- WORK INSTRUCTION -
Copy out and return the lines from the one holding "Choose Vista aos autos origin option" to the end of the listing below, both included, omitting the pictures.

(RECORD SET Opens)

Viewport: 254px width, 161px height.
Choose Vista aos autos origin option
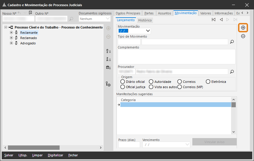click(x=151, y=87)
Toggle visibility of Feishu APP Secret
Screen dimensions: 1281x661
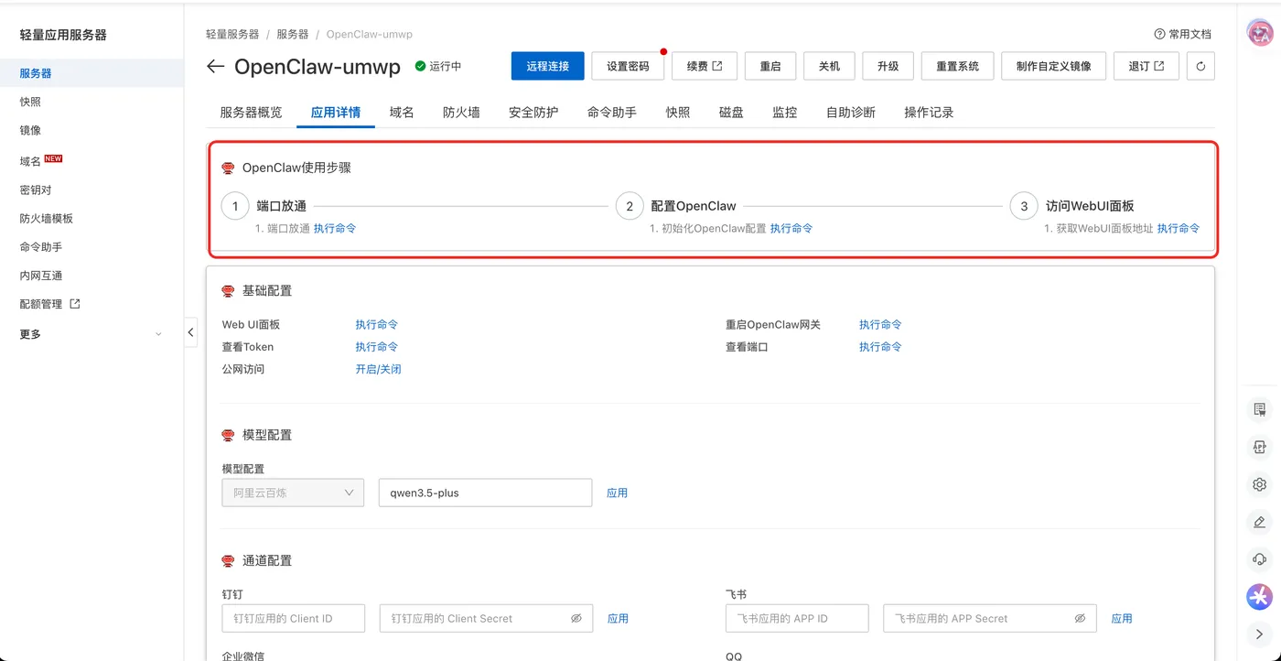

(RECORD SET Closes)

- RESPONSE TO THE TASK -
Choose Vista aos autos origin option
click(x=151, y=87)
Toggle visibility of Feishu APP Secret
Screen dimensions: 1281x661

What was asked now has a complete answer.